One of these bakers, Jack Phillips, recently lost his appeal after he was found to be in violation of Colorado’s nondiscrimination law. After the courts ruled against Phillips for a second time, Tony Perkins of the Family Research Council and Fox News pundit Todd Starnes linked the ruling to the Obgerefell decision, even though the lawsuit against the baker was filed prior to Obgerefell and even before Colorado legalized same-sex marriage (the couple was married in Massachusetts).
Alliance Defending Freedom’s Nicolle Martin, who is representing Phillips, appeared yesterday on Perkins’ radio show, where she spoke to guest host Craig James, another FRC official, about the case. (When Martin spoke to Perkins about the case last year, Perkins speculated that it could be a forerunner to an anti-Christian holocaust, asking when the government would “start rolling out the boxcars to start hauling off Christians.”)
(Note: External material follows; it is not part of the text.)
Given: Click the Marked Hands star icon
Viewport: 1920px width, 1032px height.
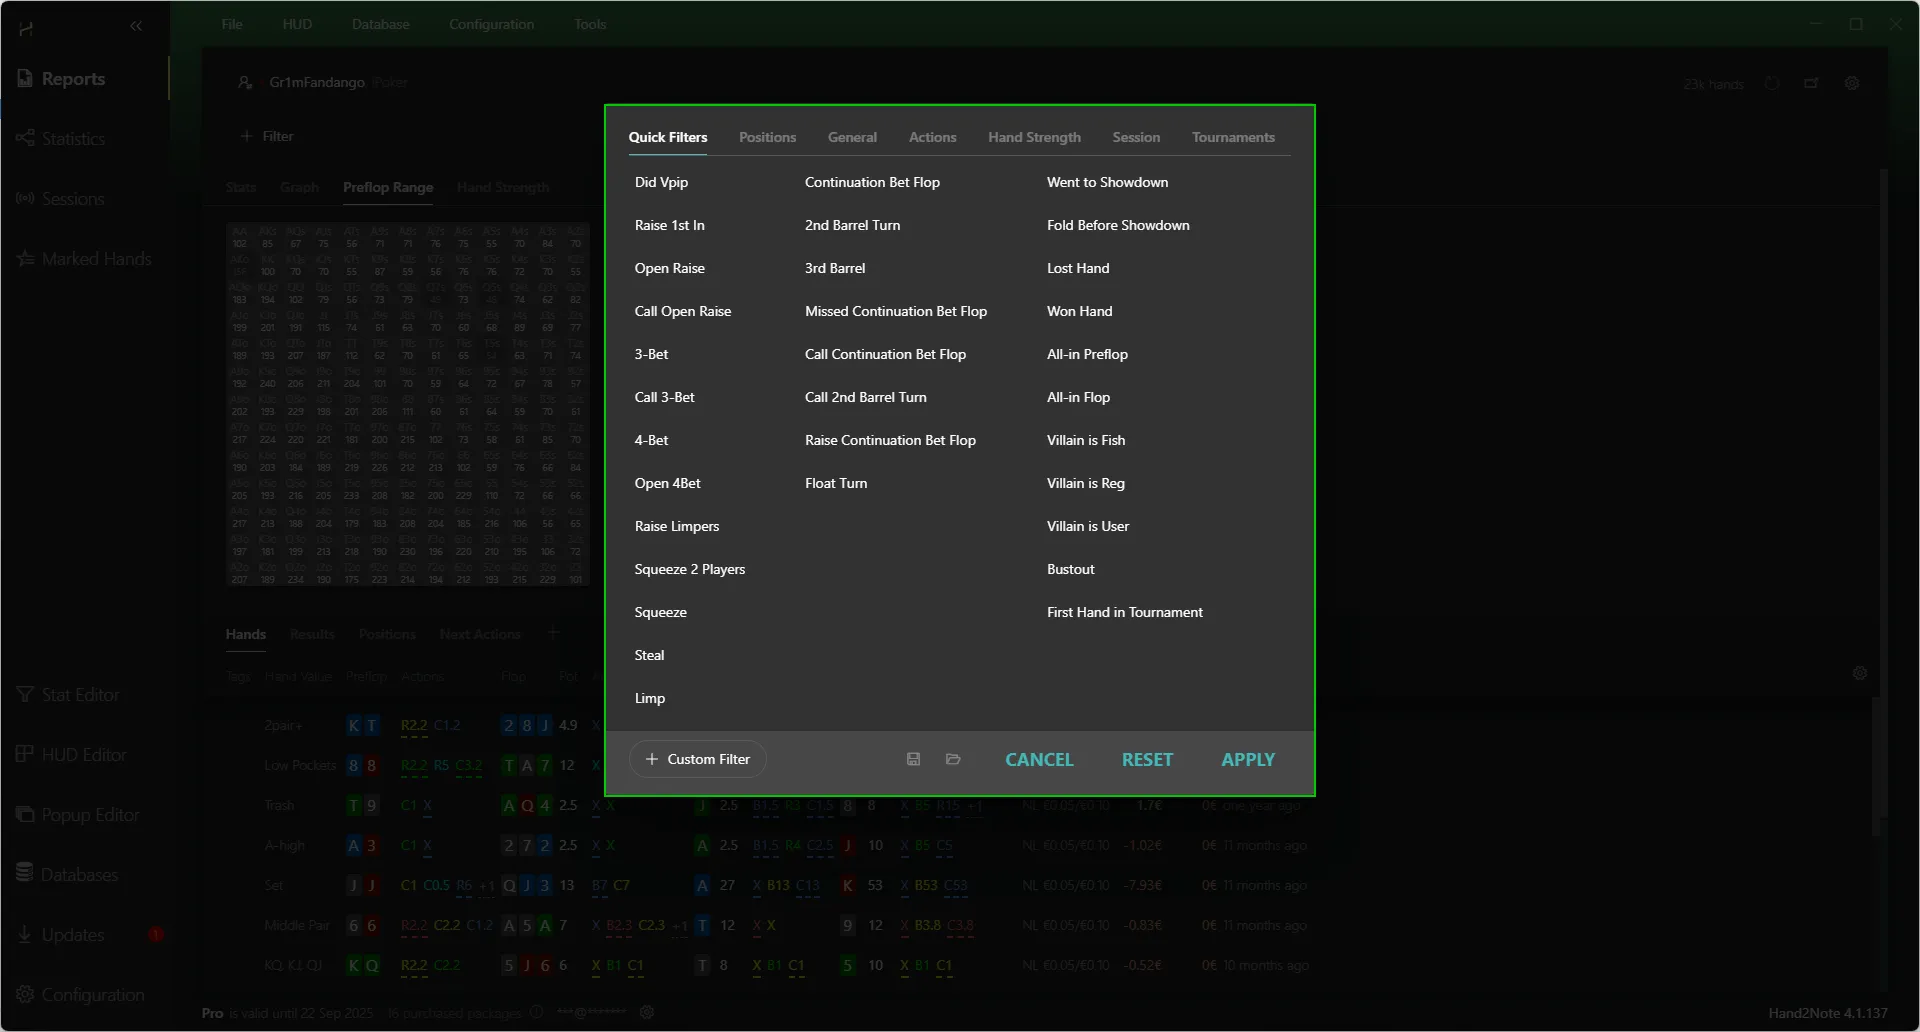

When James asked Martin if Phillips would have “prevailed if the Supreme Court had not redefined marriage,” the attorney flatly answered, “No.”
“This court used decisions that predated Obgerefell,” she said, adding, “Obgerefell has nothing to do with the First Amendment and the right of all Americans to live and work according to their conscience, it has nothing to do with the Free Exercise Clause, it does not affect those fundamental rights, the pre-eminent civil rights laws of our nation, it doesn’t affect those laws in anyway.”
The Alliance Defending Freedom attorney’s statement pretty much rebuts the Religious Right’s favorite talking point about how the Supreme Court’s marriage equality ruling “abolished” the First Amendment.